Materials provided START

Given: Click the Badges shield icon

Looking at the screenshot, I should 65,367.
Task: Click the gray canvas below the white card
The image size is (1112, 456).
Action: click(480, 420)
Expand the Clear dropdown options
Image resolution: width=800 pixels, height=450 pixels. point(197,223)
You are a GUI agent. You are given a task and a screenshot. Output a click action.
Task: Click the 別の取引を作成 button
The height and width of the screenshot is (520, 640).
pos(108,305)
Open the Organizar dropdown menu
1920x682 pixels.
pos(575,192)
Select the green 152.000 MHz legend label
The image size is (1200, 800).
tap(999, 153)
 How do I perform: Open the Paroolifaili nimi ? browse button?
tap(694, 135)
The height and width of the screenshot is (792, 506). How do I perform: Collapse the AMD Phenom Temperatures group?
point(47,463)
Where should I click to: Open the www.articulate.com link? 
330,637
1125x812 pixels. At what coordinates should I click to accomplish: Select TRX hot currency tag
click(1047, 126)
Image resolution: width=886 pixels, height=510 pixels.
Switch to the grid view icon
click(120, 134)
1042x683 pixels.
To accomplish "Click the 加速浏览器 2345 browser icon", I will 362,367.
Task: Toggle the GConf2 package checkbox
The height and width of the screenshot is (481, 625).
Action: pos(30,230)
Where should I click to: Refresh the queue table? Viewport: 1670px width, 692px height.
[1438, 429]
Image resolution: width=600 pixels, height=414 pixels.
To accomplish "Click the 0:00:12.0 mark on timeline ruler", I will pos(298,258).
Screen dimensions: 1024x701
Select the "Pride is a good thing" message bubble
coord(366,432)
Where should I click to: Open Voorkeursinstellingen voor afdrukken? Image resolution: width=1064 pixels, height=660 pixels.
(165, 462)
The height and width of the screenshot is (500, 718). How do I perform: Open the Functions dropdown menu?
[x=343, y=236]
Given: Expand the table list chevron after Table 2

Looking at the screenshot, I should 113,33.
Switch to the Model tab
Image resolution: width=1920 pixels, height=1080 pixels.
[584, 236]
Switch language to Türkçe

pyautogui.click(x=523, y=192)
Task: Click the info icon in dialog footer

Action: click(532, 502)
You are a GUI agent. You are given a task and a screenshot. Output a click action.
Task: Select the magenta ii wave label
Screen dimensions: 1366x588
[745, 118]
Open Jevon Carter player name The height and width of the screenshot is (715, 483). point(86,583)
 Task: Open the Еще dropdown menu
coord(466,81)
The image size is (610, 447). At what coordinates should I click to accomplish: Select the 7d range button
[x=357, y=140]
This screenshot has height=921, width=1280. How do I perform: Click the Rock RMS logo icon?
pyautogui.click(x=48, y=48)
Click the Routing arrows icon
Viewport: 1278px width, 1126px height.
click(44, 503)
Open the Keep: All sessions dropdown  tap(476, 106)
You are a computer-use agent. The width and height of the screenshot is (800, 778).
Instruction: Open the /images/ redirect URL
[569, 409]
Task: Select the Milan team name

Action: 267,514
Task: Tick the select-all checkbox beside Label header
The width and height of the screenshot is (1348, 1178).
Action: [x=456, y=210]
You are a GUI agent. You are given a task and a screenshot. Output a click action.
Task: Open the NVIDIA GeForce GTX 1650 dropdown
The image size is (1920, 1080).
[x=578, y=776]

Materials provided END

*What you have to do*.
The reply must present every entry, transcribed with its exact wording.

*Exercise answer*.
Given: Click the Badges shield icon

Looking at the screenshot, I should 65,367.
Task: Click the gray canvas below the white card
The image size is (1112, 456).
Action: click(480, 420)
Expand the Clear dropdown options
Image resolution: width=800 pixels, height=450 pixels. point(197,223)
You are a GUI agent. You are given a task and a screenshot. Output a click action.
Task: Click the 別の取引を作成 button
The height and width of the screenshot is (520, 640).
pos(108,305)
Open the Organizar dropdown menu
1920x682 pixels.
pos(575,192)
Select the green 152.000 MHz legend label
The image size is (1200, 800).
tap(999, 153)
 How do I perform: Open the Paroolifaili nimi ? browse button?
tap(694, 135)
The height and width of the screenshot is (792, 506). How do I perform: Collapse the AMD Phenom Temperatures group?
point(47,463)
Where should I click to: Open the www.articulate.com link? 
330,637
1125x812 pixels. At what coordinates should I click to accomplish: Select TRX hot currency tag
click(1047, 126)
Image resolution: width=886 pixels, height=510 pixels.
Switch to the grid view icon
click(120, 134)
1042x683 pixels.
To accomplish "Click the 加速浏览器 2345 browser icon", I will 362,367.
Task: Toggle the GConf2 package checkbox
The height and width of the screenshot is (481, 625).
Action: pos(30,230)
Where should I click to: Refresh the queue table? Viewport: 1670px width, 692px height.
[1438, 429]
Image resolution: width=600 pixels, height=414 pixels.
To accomplish "Click the 0:00:12.0 mark on timeline ruler", I will pos(298,258).
Screen dimensions: 1024x701
Select the "Pride is a good thing" message bubble
coord(366,432)
Where should I click to: Open Voorkeursinstellingen voor afdrukken? Image resolution: width=1064 pixels, height=660 pixels.
(165, 462)
The height and width of the screenshot is (500, 718). How do I perform: Open the Functions dropdown menu?
[x=343, y=236]
Given: Expand the table list chevron after Table 2

Looking at the screenshot, I should 113,33.
Switch to the Model tab
Image resolution: width=1920 pixels, height=1080 pixels.
[584, 236]
Switch language to Türkçe

pyautogui.click(x=523, y=192)
Task: Click the info icon in dialog footer

Action: click(532, 502)
You are a GUI agent. You are given a task and a screenshot. Output a click action.
Task: Select the magenta ii wave label
Screen dimensions: 1366x588
[745, 118]
Open Jevon Carter player name The height and width of the screenshot is (715, 483). point(86,583)
 Task: Open the Еще dropdown menu
coord(466,81)
The image size is (610, 447). At what coordinates should I click to accomplish: Select the 7d range button
[x=357, y=140]
This screenshot has height=921, width=1280. How do I perform: Click the Rock RMS logo icon?
pyautogui.click(x=48, y=48)
Click the Routing arrows icon
Viewport: 1278px width, 1126px height.
click(44, 503)
Open the Keep: All sessions dropdown  tap(476, 106)
You are a computer-use agent. The width and height of the screenshot is (800, 778).
Instruction: Open the /images/ redirect URL
[569, 409]
Task: Select the Milan team name

Action: 267,514
Task: Tick the select-all checkbox beside Label header
The width and height of the screenshot is (1348, 1178).
Action: [x=456, y=210]
You are a GUI agent. You are given a task and a screenshot. Output a click action.
Task: Open the NVIDIA GeForce GTX 1650 dropdown
The image size is (1920, 1080).
[x=578, y=776]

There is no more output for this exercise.